Namun Trenggono kemudian beralih fokus ke bisnis penyewaan menara base transceiver dengan mendirikan PT Indonesian Tower. Usaha Trenggono mulai tampak bersinar sewaktu mereka melakukan penawaran saham perdana (IPO) ke publik delapan tahun kemudian.
Nilai perusahaannya melejit menjadi US$ 1,5 miliar atau kurang-lebih Rp 18 triliun. Lalu, pada 2012, menurut dia, seperti dikutip dari Majalah Tempo edisi 17 November 2014, valuasi usahanya berlipat jadi US$ 3 miliar, setelah ia mengambil alih 2.500 tower dari PT Indosat.
Dikutip dari Majalah Tempo edisi 17 November 2014, lompatan prestasi di ladang bisnis itu terjadi seiring dengan meluasnya penjelajahan Trenggono di kancah politik. Pada Januari 2010, ia bergabung dengan Partai Amanat Nasional sebagai bendahara, pada saat Hatta Rajasa menakhodai partai biru berlambang matahari itu. Namanya pun mulai dikaitkan dengan Hatta, yang waktu itu juga menjabat Menteri Koordinator Perekonomian.
Trenggono makin sering disebut dalam proyek berbasis tower yang ada di PT Telkom Tbk. Salah satu yang santer terdengar adalah rencana penjualan anak usaha Telkom, PT Dayamitra Telekomunikasi (Mitratel), kepada PT Tower Bersama Infrastructure Tbk. Bukan kebetulan, karena Tower Bersama kemudian menjadi induk dari perusahaan milik Trenggono, setelah keduanya melakukan merger pada 2010.
Trenggono mulai tak aktif di PAN pada 2013. Namun, dia kemudian bergabung menjadi tim sukses pasangan Joko Widodo-Jusuf Kalla di pemilihan presiden 2014. Kabar ini sempat mengejutkan dan menjadi bahan gunjingan. Sebab, bukan hanya sebagai penggembira, peran Trenggono terhitung strategis di kubu yang jadi lawan PAN, partai tempat ia pernah menjabat sebagai bendahara.

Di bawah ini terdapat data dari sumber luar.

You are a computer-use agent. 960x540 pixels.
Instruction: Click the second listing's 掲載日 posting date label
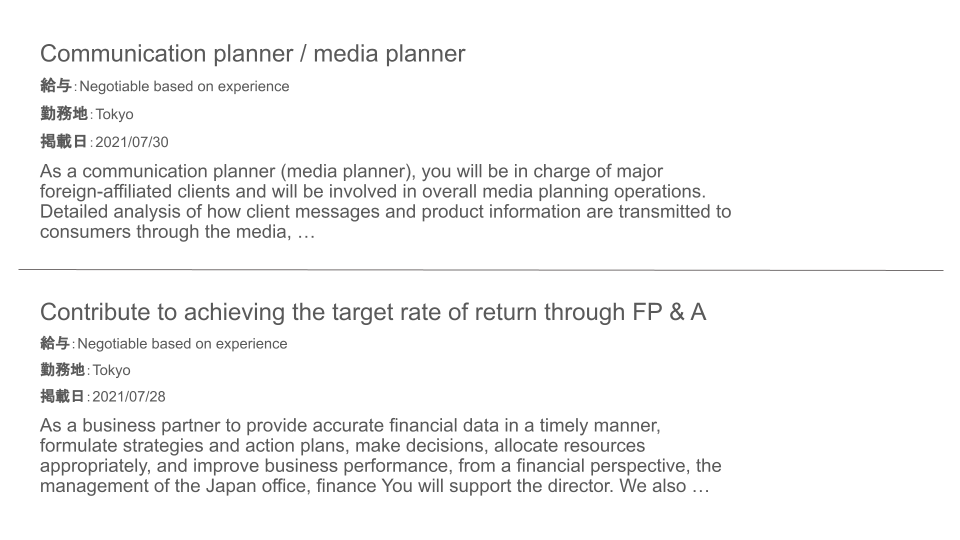pos(62,396)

Dia banyak mengurus masalah logistik dan pendanaan dalam tim sukses. Bahkan, setelah Jokowi-Kalla terpilih, kiprah Trenggono masih berlanjut melalui posisinya di Tim Transisi. Di sana, ia kembali mendapat peran penting dengan memimpin satuan tugas khusus bersama putra Ketua Umum PDI Perjuangan Megawati Soekarnoputri, yakni Prananda Prabowo.